The records below must be output exactly, without pictures.

_____

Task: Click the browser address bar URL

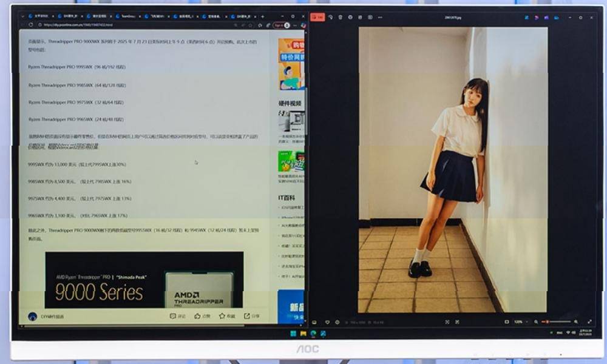Action: pos(78,25)
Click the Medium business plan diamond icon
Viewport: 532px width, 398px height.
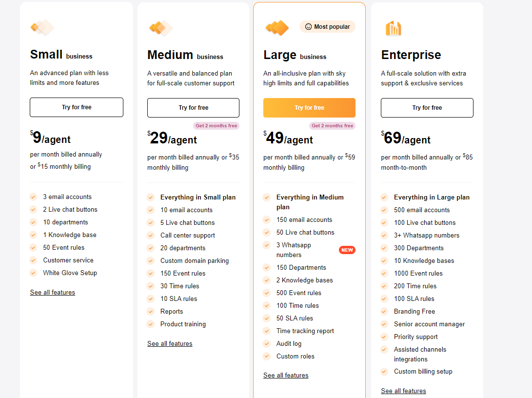coord(161,28)
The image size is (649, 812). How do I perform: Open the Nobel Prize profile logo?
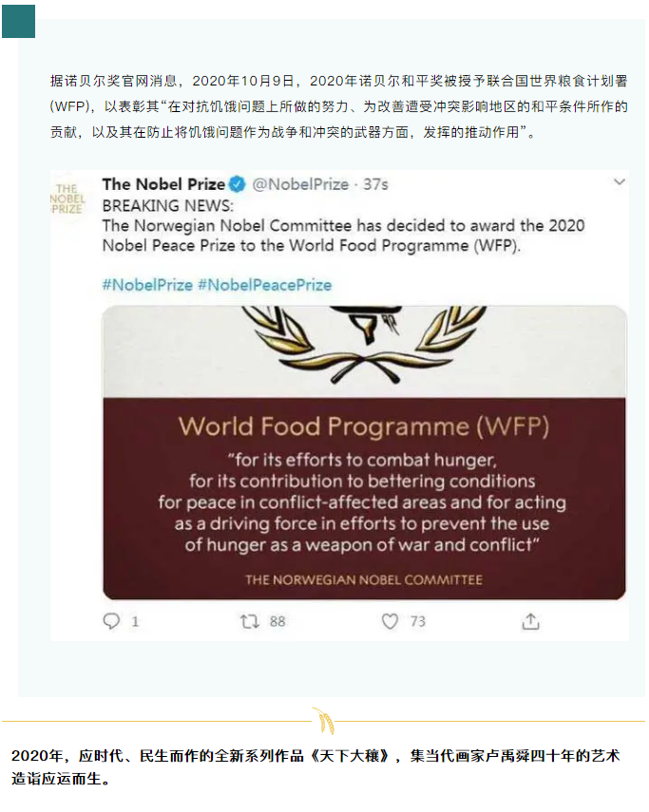coord(67,195)
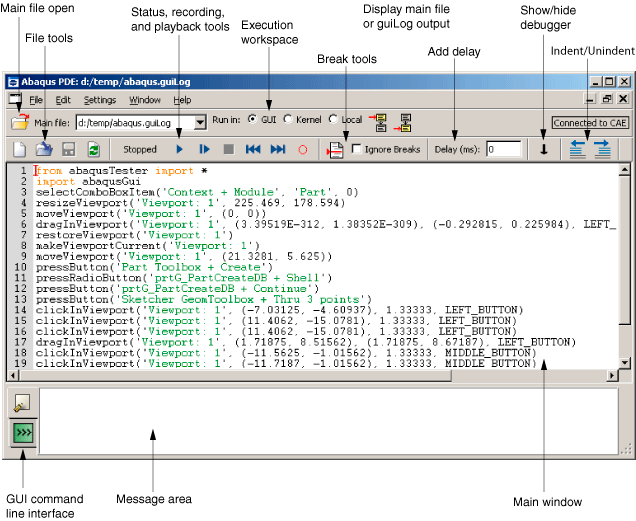The height and width of the screenshot is (521, 636).
Task: Click the open main file folder icon
Action: [19, 122]
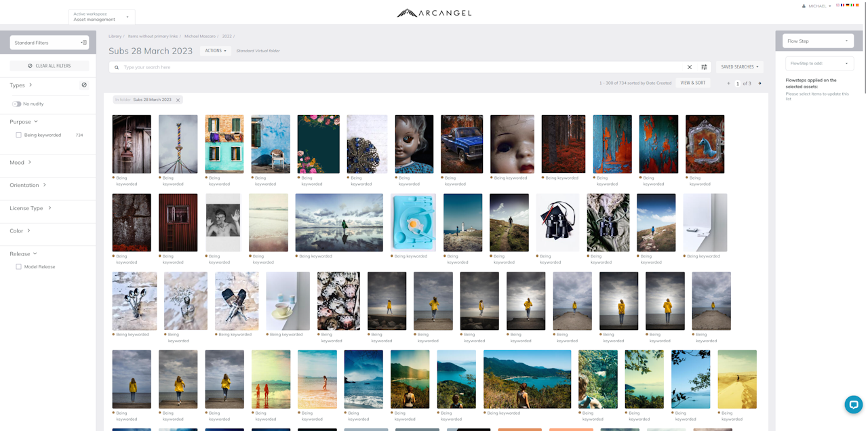Check the Being keyworded purpose checkbox
868x431 pixels.
(x=18, y=135)

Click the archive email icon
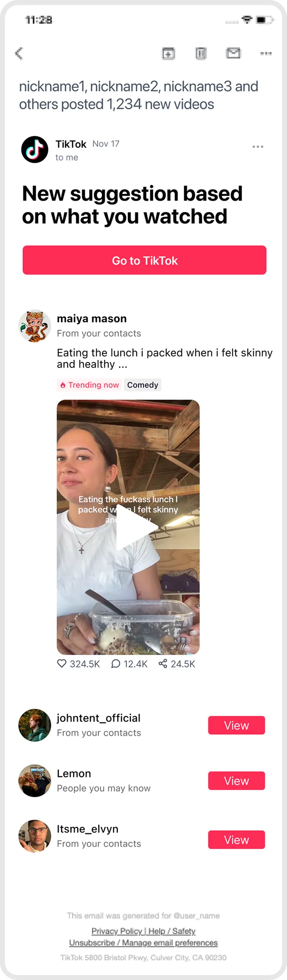168,53
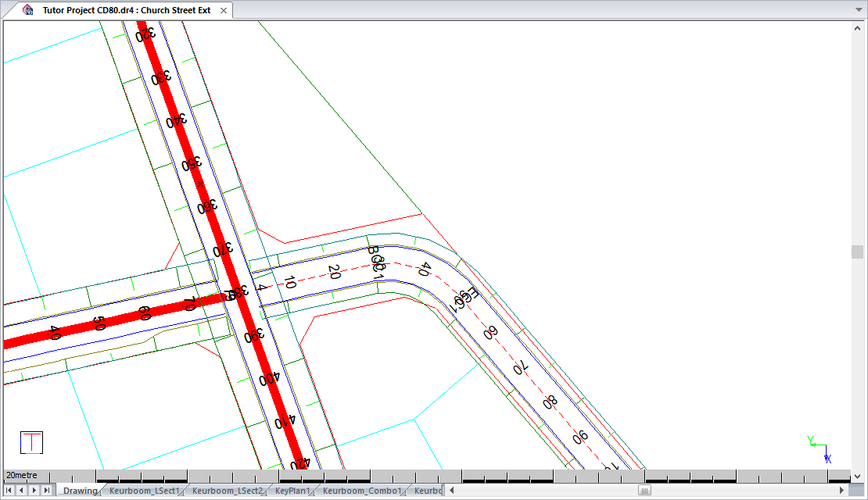Open the Keurboom_Combo1 sheet tab
Viewport: 868px width, 500px height.
click(x=361, y=491)
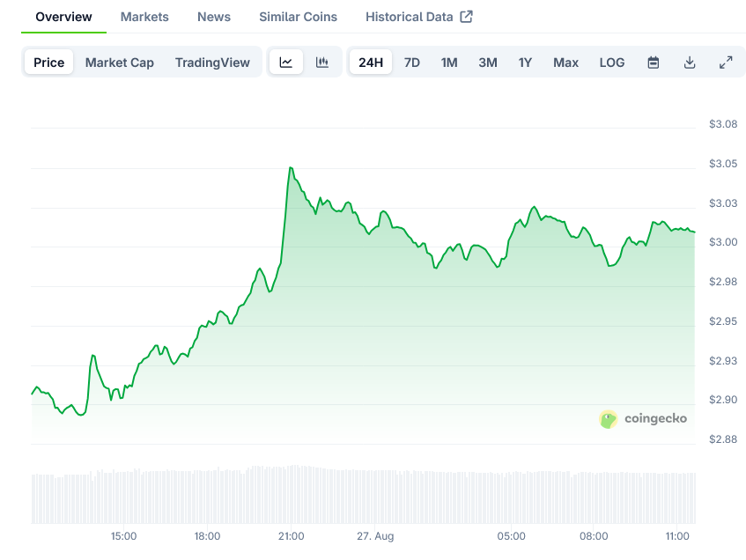Switch to candlestick chart icon
Screen dimensions: 746x560
[x=322, y=63]
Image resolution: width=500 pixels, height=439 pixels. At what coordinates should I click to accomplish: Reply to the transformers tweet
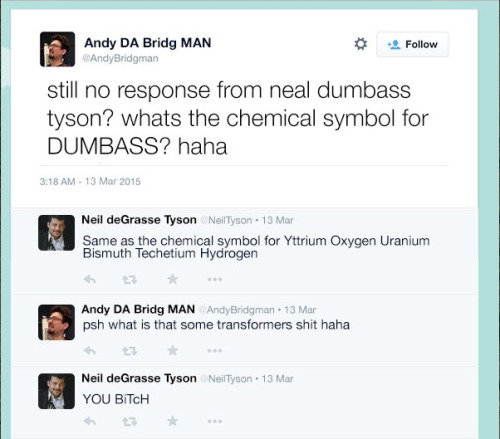point(90,351)
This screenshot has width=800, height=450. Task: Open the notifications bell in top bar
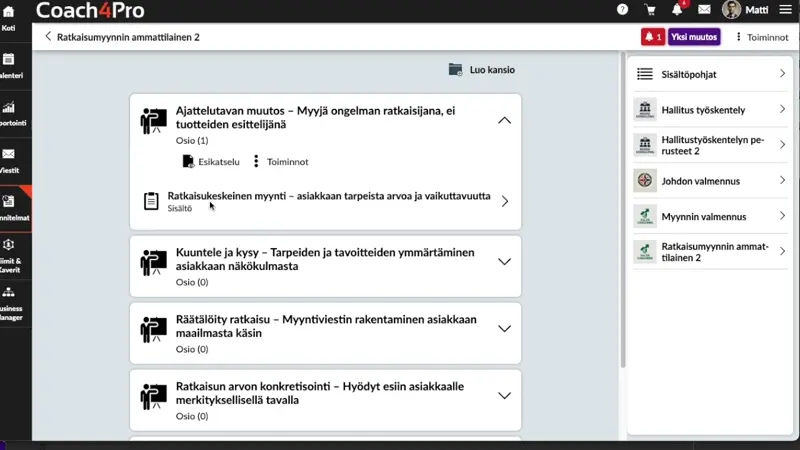pos(677,9)
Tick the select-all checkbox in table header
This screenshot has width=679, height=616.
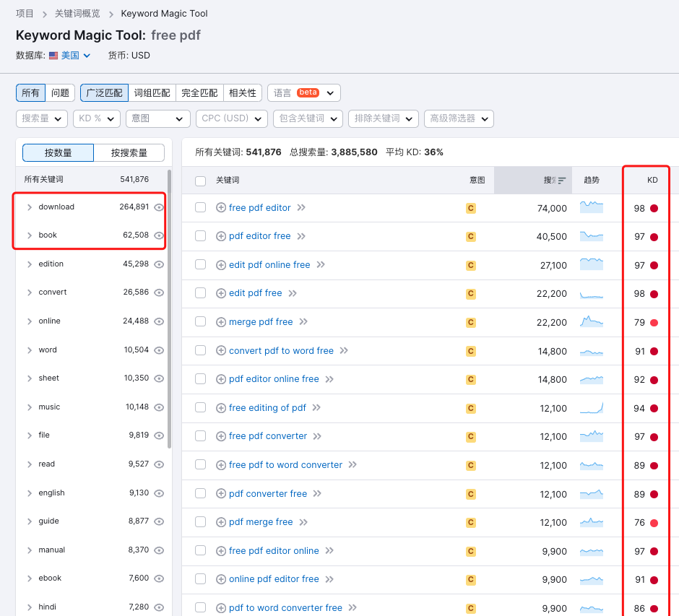click(x=201, y=181)
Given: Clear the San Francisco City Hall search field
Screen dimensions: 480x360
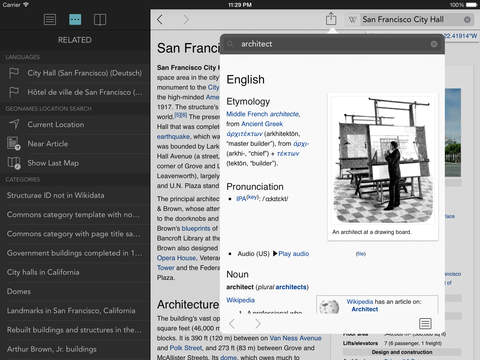Looking at the screenshot, I should (467, 20).
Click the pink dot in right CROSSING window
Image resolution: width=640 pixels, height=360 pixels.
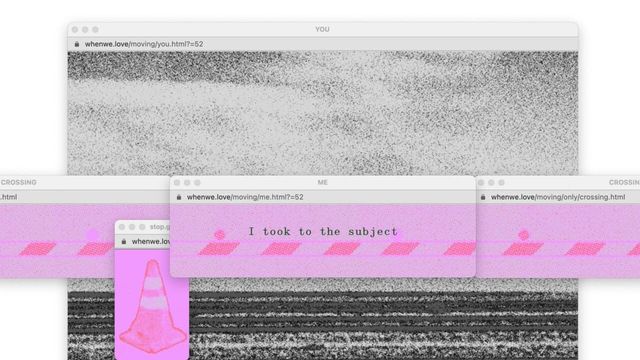(x=524, y=235)
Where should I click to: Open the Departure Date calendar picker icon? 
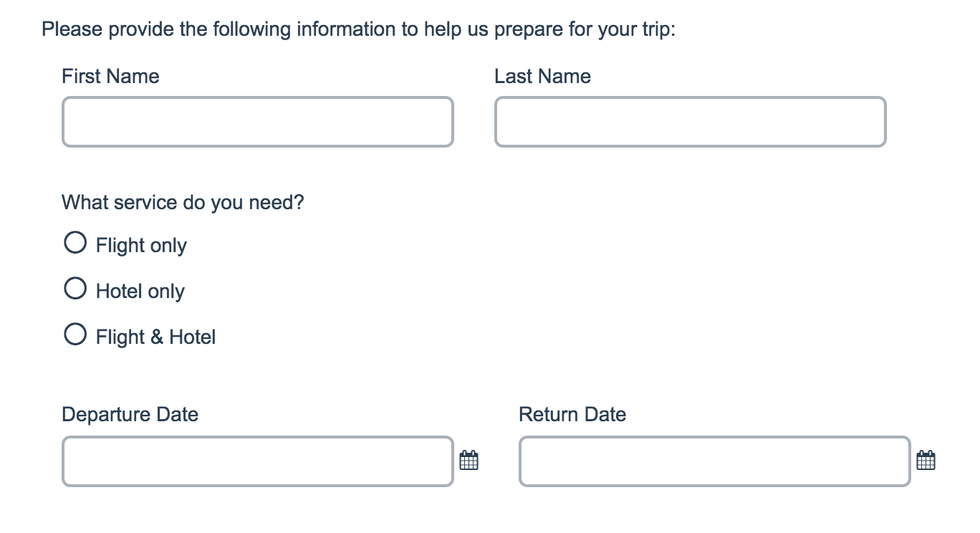469,461
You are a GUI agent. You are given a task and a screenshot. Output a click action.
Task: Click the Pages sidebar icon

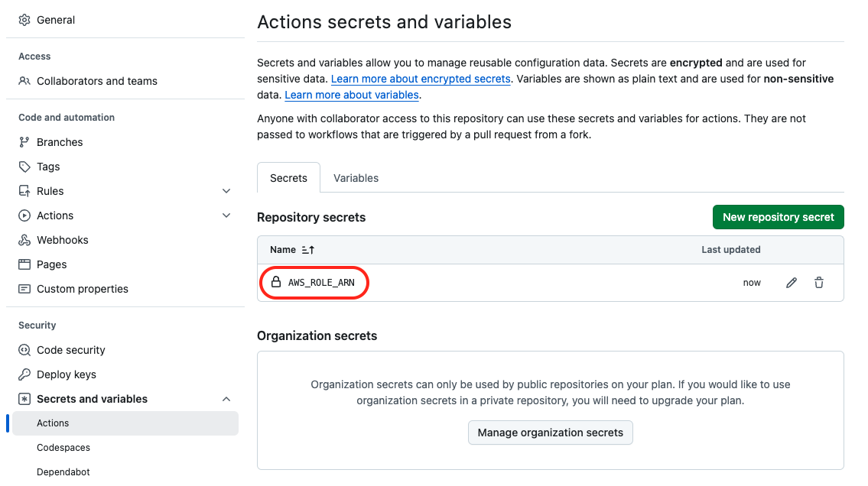[x=24, y=264]
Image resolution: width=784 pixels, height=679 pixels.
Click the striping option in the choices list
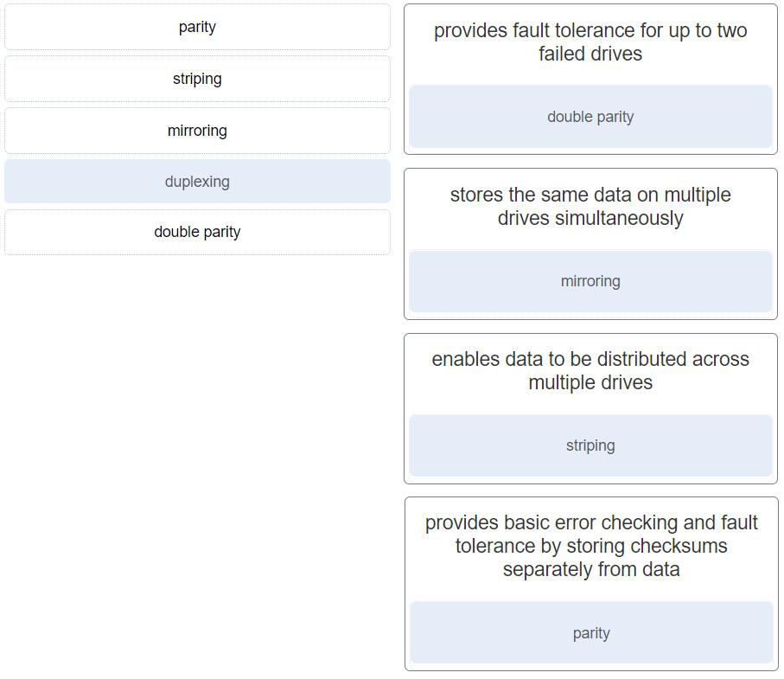197,80
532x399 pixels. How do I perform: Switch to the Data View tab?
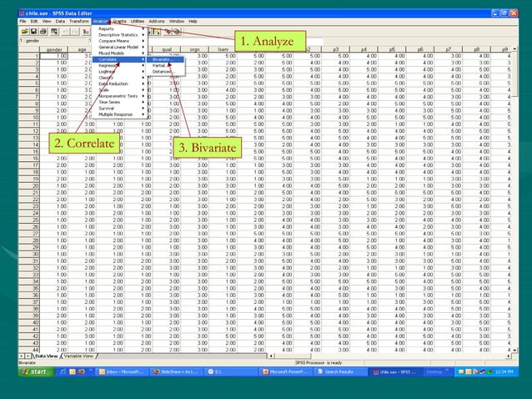pyautogui.click(x=47, y=356)
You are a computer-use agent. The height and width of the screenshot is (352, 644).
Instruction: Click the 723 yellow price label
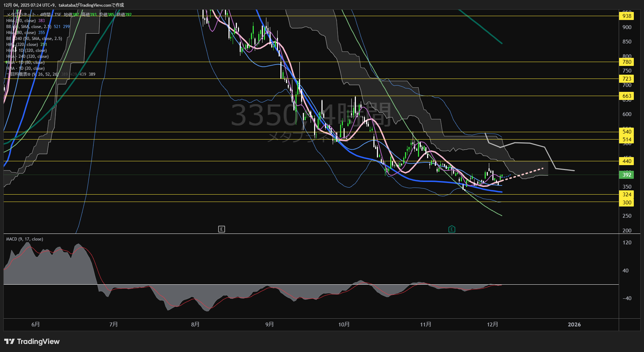coord(626,79)

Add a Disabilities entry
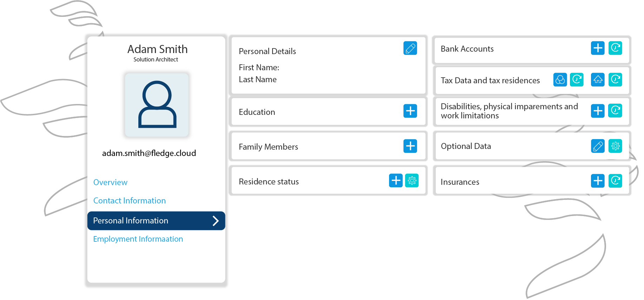pos(597,111)
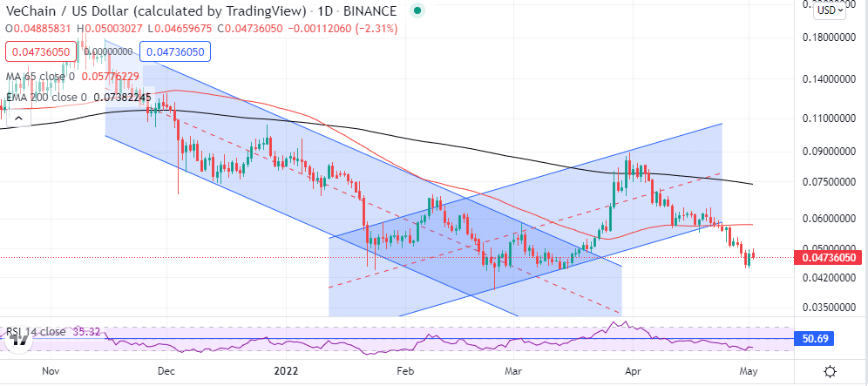Click the 2022 label on time axis

pos(287,369)
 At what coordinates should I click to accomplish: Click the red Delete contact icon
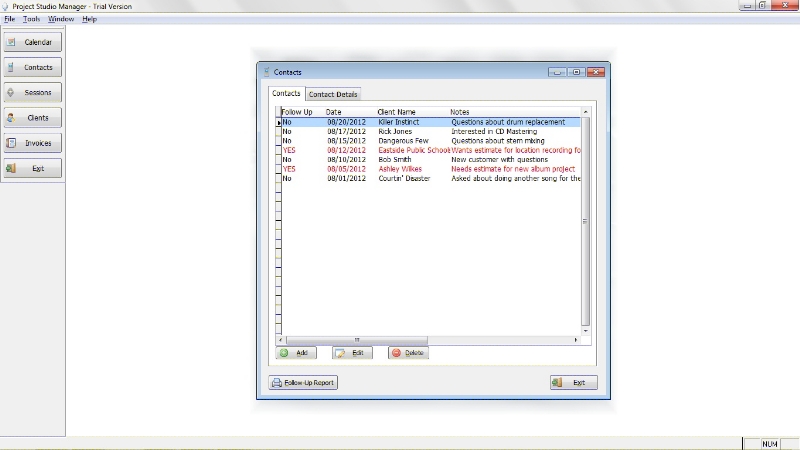click(x=397, y=353)
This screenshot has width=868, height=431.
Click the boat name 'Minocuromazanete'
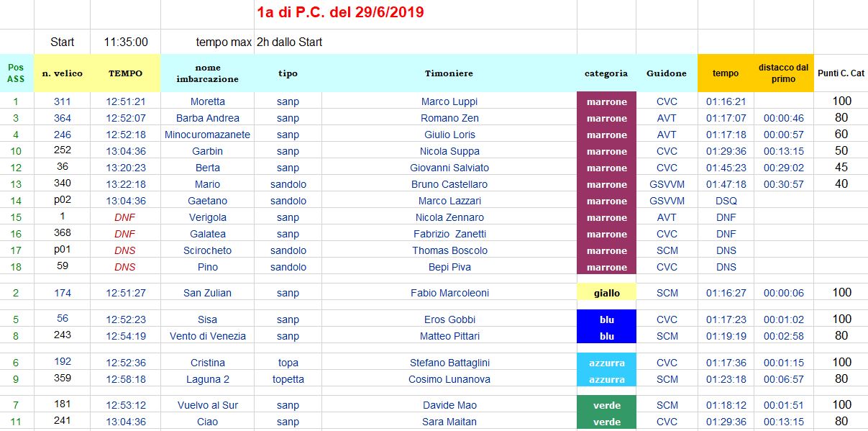[207, 135]
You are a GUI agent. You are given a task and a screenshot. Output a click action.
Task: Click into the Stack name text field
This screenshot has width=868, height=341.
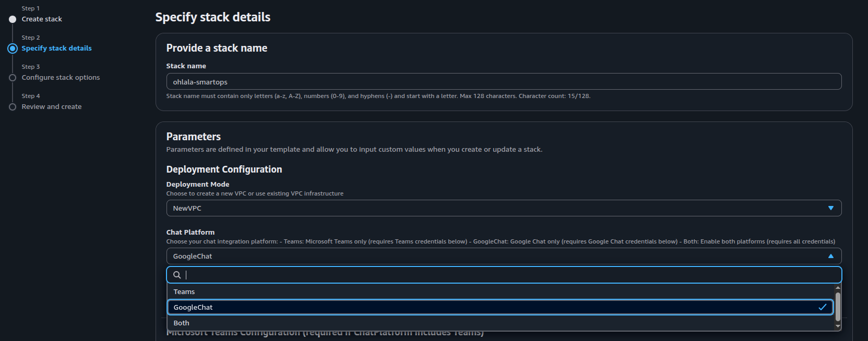[503, 82]
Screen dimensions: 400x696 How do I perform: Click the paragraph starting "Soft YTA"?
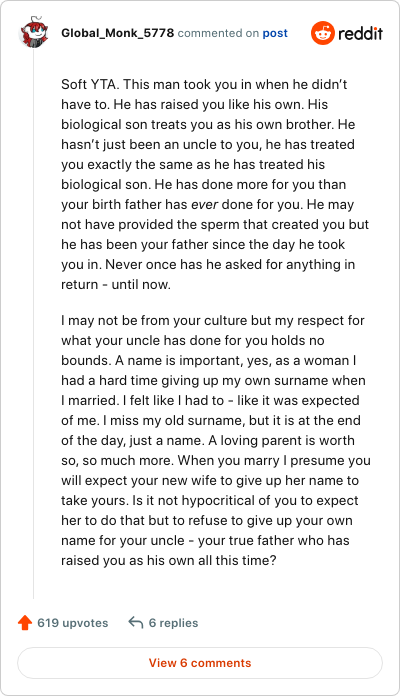pyautogui.click(x=215, y=184)
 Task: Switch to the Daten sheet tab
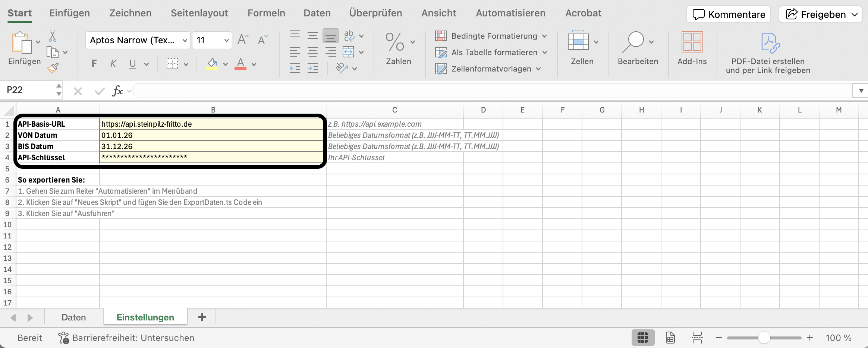point(73,317)
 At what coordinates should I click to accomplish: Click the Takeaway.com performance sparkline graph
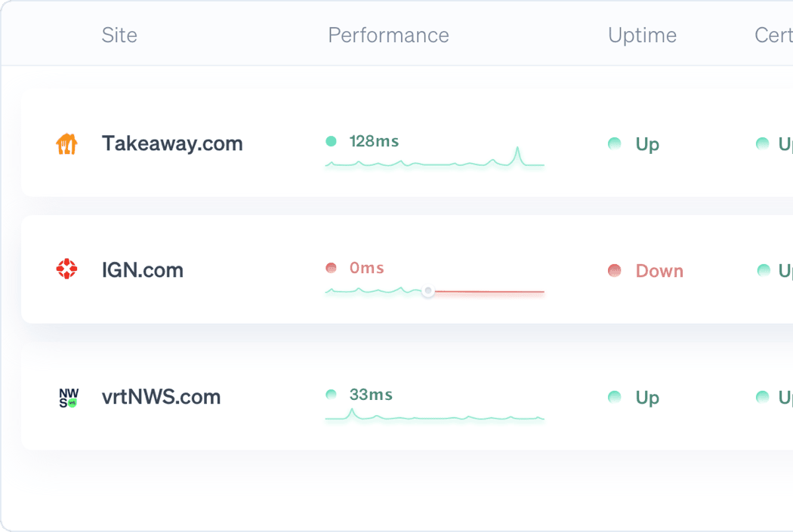[x=434, y=161]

_____

- [Result of this exercise]:
Task: Click the browser address bar URL

Action: pos(78,25)
Click the Medium business plan diamond icon
Viewport: 532px width, 398px height.
coord(161,28)
The image size is (649, 812). How do I perform: Open the Nobel Prize profile logo?
coord(67,195)
The height and width of the screenshot is (521, 636).
Task: Click the open main file folder icon
Action: [19, 122]
Check the Being keyworded purpose checkbox
868x431 pixels.
(x=18, y=135)

Click the archive email icon
168,53
Open the Keurboom_Combo1 sheet tab
Viewport: 868px width, 500px height.
click(x=361, y=491)
Switch to candlestick chart icon
Screen dimensions: 746x560
[x=322, y=63]
Image resolution: width=500 pixels, height=439 pixels. At what coordinates should I click to accomplish: Reply to the transformers tweet
point(90,351)
This screenshot has width=800, height=450. Task: Open the notifications bell in top bar
pos(677,9)
Tick the select-all checkbox in table header
This screenshot has width=679, height=616.
click(x=201, y=181)
Given: Clear the San Francisco City Hall search field
Screen dimensions: 480x360
Looking at the screenshot, I should (467, 20).
Click the pink dot in right CROSSING window
Image resolution: width=640 pixels, height=360 pixels.
(x=524, y=235)
Where should I click to: Open the Departure Date calendar picker icon? 
469,461
You are a GUI agent. You are given a task and a screenshot. Output a click action.
Task: Click the Pages sidebar icon

[x=24, y=264]
Image resolution: width=784 pixels, height=679 pixels.
Click the striping option in the choices list
197,80
532x399 pixels. How do I perform: Switch to the Data View tab?
pyautogui.click(x=47, y=356)
You are a computer-use agent. The height and width of the screenshot is (352, 644).
Instruction: Click the 723 yellow price label
coord(626,79)

Add a Disabilities entry
pos(597,111)
Click the 2022 label on time axis

pos(287,369)
 At what coordinates should I click to accomplish: Click the red Delete contact icon
click(x=397, y=353)
This screenshot has width=868, height=431.
Click the boat name 'Minocuromazanete'
[207, 135]
You are a GUI agent. You are given a task and a screenshot. Output a click action.
Task: Click into the Stack name text field
This screenshot has width=868, height=341.
[503, 82]
Screen dimensions: 400x696 How do I perform: Click the paragraph starting "Soft YTA"?
pyautogui.click(x=215, y=184)
 Task: Switch to the Daten sheet tab
point(73,317)
 At what coordinates should I click to accomplish: Click the Takeaway.com performance sparkline graph
[x=434, y=161]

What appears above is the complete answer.